Velocity builds a bigger bench!

The next time you set up for the bench press, remember Gonzalez-Badillo et al and the paper “Maximal intended velocity training induces greater gains in bench press performance than deliberately slower half-velocity training” (PMID: 24734902)

This fascinating study manipulated one variable when comparing 2 bench pressing group.

VELOCITY .

One group pressed the bar at the max speed possible (MaxV), the others aimed for half of the velocity they could (HalfV).

The results:

  1. Both groups improved strength performance from pre- to post-training,
  2. MaxV resulted in significantly greater gains than HalfV in all variables analysed: one-repetition maximum (1RM) strength (18.2 vs. 9.7%).
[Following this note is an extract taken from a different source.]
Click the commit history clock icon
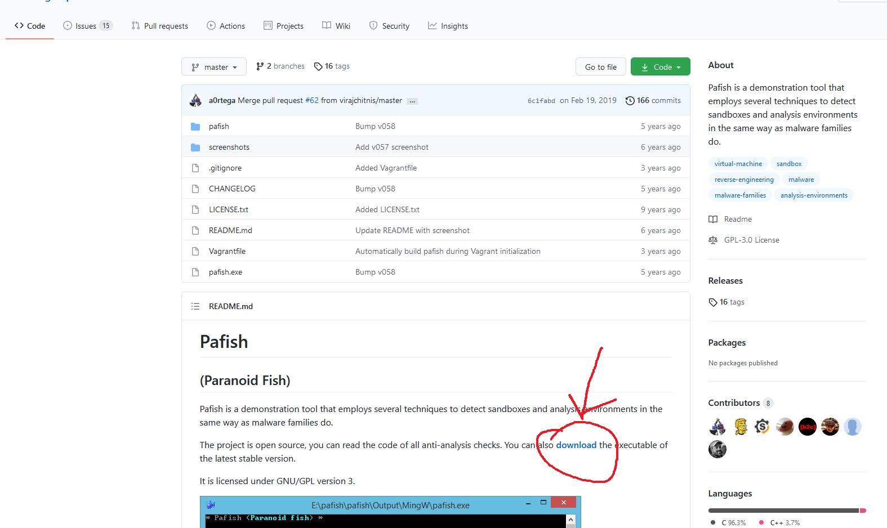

Velocity developed against all (20.8 vs. 10.0%), light (11.5 vs. 4.5%) and heavy (36.2 vs. 17.3%) loads common to pre- and post-tests.
  3. Lactate tended to be significantly higher for MaxV vs. HalfV.
  4. Both groups obtained the greatest improvements at the training velocities (≤ 0.80 m · s(-1)).

    Movement velocity should be considered a fundamental component of resistance Training intensity, since, for a given %1RM, the velocity at which loads are lifted largely determines the resulting training effect. Bench Press strength gains can be maximised when repetitions are performed at maximal intended velocity.